Our brain only makes sense of social networks in which approximately 150 – 200 individuals participate. Known as the “Dunbar’s number,” this is an approximation of the social network’s size that we can interact with; it’s almost impossible for our brains to understand social networks articulated by several hundreds or thousands of individuals.
Therefore, macro-criminal networks are complex social structures that cannot be perceived or analyzed without computational power, algorithms, and the right concepts of social complexity.
Unfortunately, these global, resilient, and decentralized structures, characterized by messy hierarchies and various types of leaders, bring bad news: we, as a society, lack tools, legislation, and enforcement mechanisms to confront them.
Macro-criminal networks overwhelm most judicial and enforcement agents who still fight crime searching for “criminal organizations” with simple hierarchies, articulated by “full time” criminals, and commanded by a single boss.

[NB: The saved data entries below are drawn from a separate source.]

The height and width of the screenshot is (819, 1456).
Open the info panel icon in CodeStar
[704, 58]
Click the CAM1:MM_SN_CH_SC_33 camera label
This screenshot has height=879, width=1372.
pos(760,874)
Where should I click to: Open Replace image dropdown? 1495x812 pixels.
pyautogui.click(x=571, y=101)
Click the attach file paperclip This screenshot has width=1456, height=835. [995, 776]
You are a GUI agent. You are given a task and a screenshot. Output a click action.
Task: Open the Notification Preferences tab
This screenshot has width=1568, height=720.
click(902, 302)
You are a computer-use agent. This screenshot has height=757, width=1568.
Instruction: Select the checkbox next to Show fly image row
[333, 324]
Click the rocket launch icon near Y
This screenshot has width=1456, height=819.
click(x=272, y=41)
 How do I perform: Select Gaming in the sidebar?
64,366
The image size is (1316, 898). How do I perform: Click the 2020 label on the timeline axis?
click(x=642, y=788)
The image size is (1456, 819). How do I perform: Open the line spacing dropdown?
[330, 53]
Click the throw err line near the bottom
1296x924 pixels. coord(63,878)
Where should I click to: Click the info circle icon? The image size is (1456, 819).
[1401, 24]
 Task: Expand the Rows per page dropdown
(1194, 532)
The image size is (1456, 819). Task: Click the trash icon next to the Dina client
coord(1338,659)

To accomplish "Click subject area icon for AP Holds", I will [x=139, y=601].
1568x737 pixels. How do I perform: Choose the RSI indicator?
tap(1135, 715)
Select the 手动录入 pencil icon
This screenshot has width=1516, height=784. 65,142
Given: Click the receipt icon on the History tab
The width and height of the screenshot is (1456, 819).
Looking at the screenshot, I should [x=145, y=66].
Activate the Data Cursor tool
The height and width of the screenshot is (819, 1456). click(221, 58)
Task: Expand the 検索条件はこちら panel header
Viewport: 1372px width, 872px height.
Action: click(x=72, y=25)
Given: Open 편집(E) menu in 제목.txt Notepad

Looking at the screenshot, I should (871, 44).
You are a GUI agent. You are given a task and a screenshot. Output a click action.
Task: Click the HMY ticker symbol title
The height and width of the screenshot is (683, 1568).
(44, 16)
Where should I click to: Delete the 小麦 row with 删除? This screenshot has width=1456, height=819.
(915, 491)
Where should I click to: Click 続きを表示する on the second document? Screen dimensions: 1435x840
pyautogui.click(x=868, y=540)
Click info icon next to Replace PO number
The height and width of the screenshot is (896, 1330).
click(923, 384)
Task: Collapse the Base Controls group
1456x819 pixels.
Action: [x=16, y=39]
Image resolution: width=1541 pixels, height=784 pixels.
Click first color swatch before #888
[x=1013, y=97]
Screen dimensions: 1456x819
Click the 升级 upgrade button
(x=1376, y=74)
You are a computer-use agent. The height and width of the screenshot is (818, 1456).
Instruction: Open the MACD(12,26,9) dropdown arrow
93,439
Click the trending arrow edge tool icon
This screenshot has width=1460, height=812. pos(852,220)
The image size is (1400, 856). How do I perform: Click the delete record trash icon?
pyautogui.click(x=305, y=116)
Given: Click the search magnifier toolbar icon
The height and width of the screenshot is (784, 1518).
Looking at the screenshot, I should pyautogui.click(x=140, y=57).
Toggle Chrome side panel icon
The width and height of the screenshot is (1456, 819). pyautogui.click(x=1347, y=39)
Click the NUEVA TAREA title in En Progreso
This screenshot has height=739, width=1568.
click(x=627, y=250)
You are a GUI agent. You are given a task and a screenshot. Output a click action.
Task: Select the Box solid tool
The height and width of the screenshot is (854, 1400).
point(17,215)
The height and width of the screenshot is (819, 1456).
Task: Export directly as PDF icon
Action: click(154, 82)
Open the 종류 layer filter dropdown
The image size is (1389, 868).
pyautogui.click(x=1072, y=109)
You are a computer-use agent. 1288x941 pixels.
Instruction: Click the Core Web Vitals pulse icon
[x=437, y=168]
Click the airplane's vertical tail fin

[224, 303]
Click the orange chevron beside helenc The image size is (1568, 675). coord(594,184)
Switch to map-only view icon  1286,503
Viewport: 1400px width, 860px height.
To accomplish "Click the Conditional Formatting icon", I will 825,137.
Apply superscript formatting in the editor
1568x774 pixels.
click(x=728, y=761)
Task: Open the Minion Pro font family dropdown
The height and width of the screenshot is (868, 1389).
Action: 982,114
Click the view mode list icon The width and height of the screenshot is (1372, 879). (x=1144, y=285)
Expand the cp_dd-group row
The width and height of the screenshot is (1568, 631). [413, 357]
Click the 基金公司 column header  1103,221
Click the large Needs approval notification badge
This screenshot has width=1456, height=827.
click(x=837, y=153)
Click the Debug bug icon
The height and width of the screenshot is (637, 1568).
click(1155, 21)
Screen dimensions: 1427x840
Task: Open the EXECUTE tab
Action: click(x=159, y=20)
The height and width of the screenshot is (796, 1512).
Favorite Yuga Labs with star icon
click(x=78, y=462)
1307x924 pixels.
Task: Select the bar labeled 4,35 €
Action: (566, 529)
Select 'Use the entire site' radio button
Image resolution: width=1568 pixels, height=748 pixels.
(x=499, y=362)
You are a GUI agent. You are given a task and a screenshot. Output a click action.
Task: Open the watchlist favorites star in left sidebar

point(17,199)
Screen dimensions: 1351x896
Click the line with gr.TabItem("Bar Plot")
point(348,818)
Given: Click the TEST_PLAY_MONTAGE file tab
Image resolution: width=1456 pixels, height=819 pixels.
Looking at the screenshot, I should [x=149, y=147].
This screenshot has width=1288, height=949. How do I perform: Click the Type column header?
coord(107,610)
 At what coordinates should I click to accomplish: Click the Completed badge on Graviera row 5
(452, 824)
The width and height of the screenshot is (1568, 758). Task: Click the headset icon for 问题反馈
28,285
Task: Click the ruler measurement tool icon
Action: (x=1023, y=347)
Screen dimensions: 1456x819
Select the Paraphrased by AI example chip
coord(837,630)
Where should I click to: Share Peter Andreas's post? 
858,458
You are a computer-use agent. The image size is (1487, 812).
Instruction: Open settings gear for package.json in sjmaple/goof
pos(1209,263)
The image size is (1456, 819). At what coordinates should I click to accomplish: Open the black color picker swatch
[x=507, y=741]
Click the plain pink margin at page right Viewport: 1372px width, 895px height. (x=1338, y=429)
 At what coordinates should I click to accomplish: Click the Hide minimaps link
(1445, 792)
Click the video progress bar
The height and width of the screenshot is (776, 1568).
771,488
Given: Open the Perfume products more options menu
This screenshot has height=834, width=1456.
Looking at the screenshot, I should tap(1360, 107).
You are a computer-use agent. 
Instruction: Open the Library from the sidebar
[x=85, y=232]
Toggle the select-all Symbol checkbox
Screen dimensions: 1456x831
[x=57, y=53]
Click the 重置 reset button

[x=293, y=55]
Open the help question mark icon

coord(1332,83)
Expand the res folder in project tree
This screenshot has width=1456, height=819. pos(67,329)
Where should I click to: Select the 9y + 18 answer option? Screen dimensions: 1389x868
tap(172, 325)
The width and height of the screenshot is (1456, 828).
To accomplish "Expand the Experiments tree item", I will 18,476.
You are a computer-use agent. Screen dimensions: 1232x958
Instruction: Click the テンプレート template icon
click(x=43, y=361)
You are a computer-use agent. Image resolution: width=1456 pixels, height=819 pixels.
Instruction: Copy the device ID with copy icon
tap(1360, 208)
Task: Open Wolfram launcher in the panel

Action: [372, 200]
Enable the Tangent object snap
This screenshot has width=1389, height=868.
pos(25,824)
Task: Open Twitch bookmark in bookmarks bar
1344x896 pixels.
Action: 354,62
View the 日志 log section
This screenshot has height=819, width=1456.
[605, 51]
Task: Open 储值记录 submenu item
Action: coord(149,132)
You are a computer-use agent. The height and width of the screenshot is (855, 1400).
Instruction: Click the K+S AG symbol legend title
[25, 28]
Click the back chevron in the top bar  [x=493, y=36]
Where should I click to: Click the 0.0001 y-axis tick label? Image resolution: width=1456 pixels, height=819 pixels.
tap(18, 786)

This classic idea of “organized crime” is outdated and doesn’t reflect the complexity of macro-criminal networks that are being discovered.
Since crime in most countries is analyzed and confronted through outdated legislation, methodologies, and concepts, these huge criminal networks are usually omitted. The outdated approach restricts judicial systems and enforcement agencies to observe a tiny part of crime.
Investigating and prosecuting crime today without the right concepts and without computational tools for processing, analyzing, and visualizing massive data, is like studying galaxies with 17th century telescopes and without computers. In this sense, the hardest challenge when confronting macro-criminal networks is not adopting powerful computers or applying deep learning but modifying that mindset of scholars, investigators, prosecutors and judges.
For instance, legislation focused on one victim and one victimizer, conducts to wrong analysis and insufficient enforcement of systemic crimes, such as massive corruption observed in Latin America and West Africa, human trafficking observed in Eastern Europe, and massive forced displacement observed in Central Africa. As a consequence, structures supporting those crimes worldwide are overlooked.
Crime in its various expression is always news. From corruption to terrorism and several types of trafficking activities, crime affects our way of life while hampering development in various countries. However, computational power today reveals the—bad—news of huge, resilient, and decentralized criminal macro-structures. Understanding this phenomenon and its related concepts and consequences, is critical for achieving global security in years to come. It is important to commit and allocate the right scientific, institutional, and economic resources to deal with this transnational phenomenon that we just recently understand, although it today underlies the evolution of various countries.